┌──
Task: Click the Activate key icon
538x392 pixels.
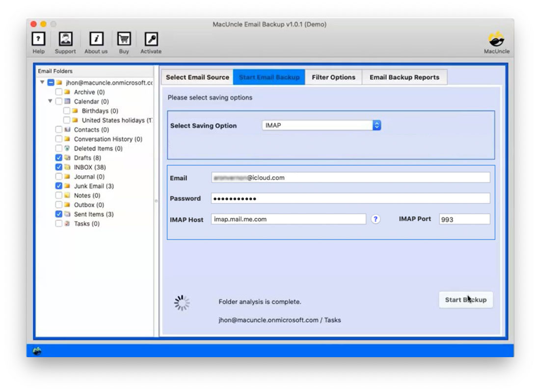Action: 151,39
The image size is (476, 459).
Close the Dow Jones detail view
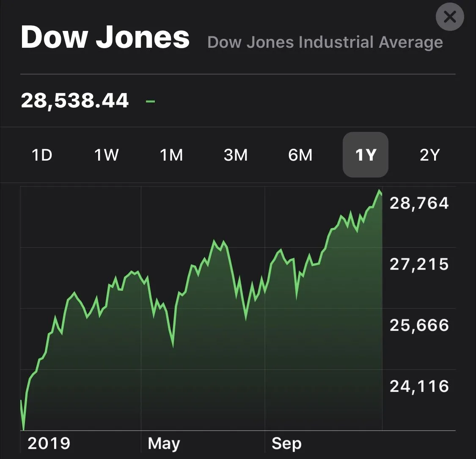click(x=450, y=17)
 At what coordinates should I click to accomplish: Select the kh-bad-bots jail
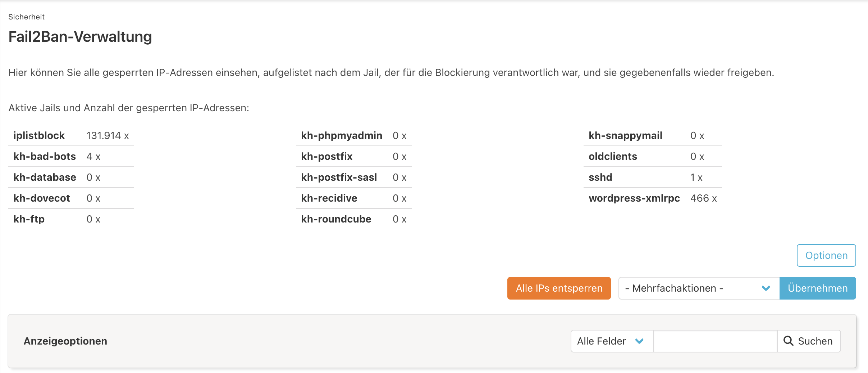click(45, 156)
└──
In your copy of the data above, leave out the pictures and repeat everything else exactly.

**Solution to the exercise:**
Task: Click the Activate key icon
538x392 pixels.
Action: 151,39
The image size is (476, 459).
Close the Dow Jones detail view
click(x=450, y=17)
 At what coordinates should I click to accomplish: Select the kh-bad-bots jail
click(45, 156)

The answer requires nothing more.